How is cellulite controlled?

In the first place, it is essential for the physician to distinguish if the inflammation is caused by an infection. Physical examination and analysis of the patient's medical history may provide clues in this regard. A bacterial can help in the identification of the disease, even if, in many cases of cellulitis, the concentration of bacteria may be low and the cultures fail to demonstrate the cause infection. When it is difficult or impossible to distinguish whether the inflammation is due to an infection, doctors sometimes decide to take antibiotics as a precaution. If the situation does not improve, then it might be necessary to adopt other methods. For example, if the inflammation is thought to be caused by an autoimmune disease, treatment may include the use of a corticosteroid. Antibiotics are used for the treatment of Cellulitis. If antibiotics are seen to be resistant, they may be replaced with another type of antibiotics that is most appropriate.
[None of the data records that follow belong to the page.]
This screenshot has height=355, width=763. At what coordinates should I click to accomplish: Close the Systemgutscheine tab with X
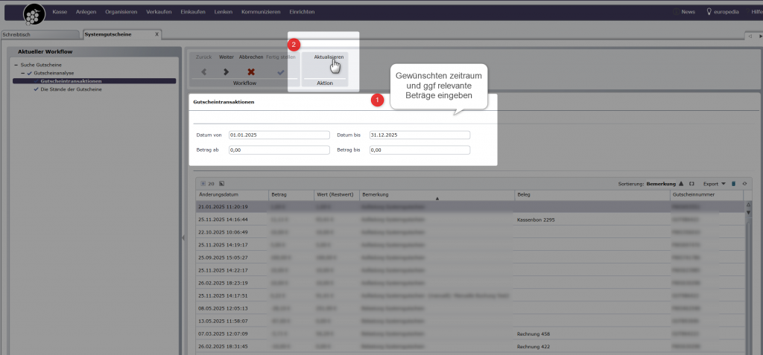[x=156, y=35]
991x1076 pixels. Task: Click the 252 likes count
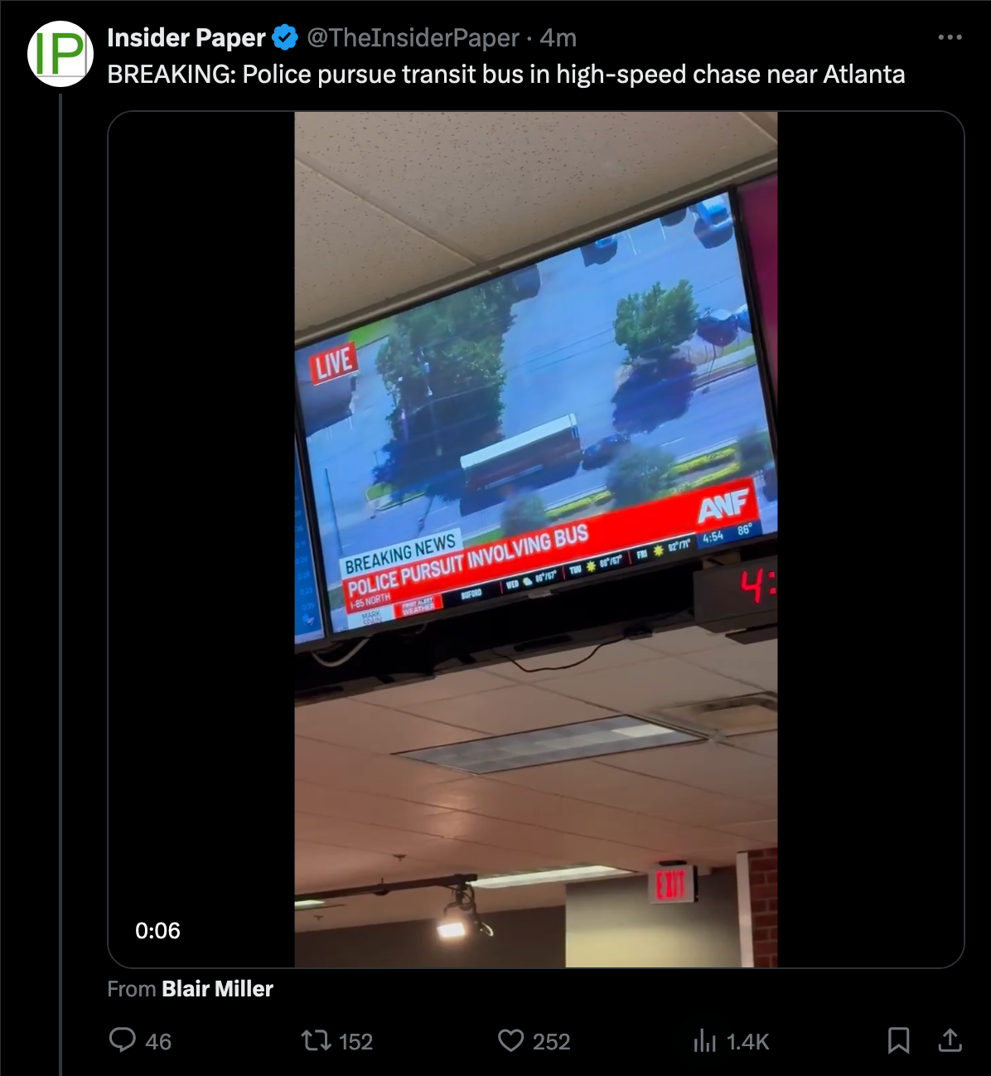click(551, 1041)
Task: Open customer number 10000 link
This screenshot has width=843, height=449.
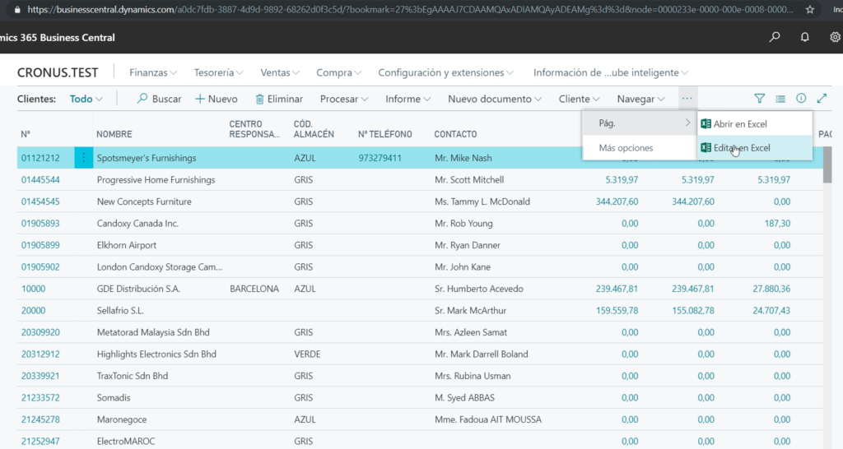Action: (x=34, y=289)
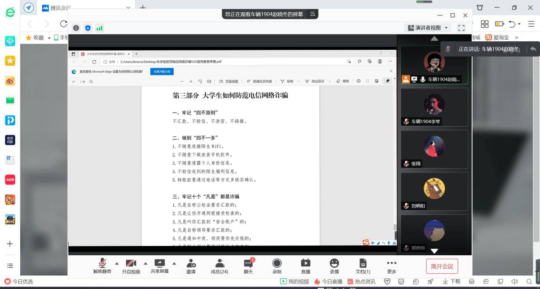
Task: Open the 聊天 chat panel
Action: [248, 266]
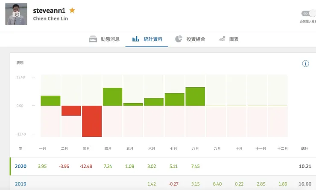Click the green April bar in chart
Image resolution: width=316 pixels, height=190 pixels.
tap(113, 97)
In many cases, the treatment involves the administration of intravenous antibiotics in the hospital setting, as those to be taken orally can not always give a total efficiency. In some cases, intravenous antibiotics may also be administered at home. The doctors however, may choose a treatment based on many factors, including the location and extent of the infection, the type of bacteria causing the infection and the general state of health of the patient.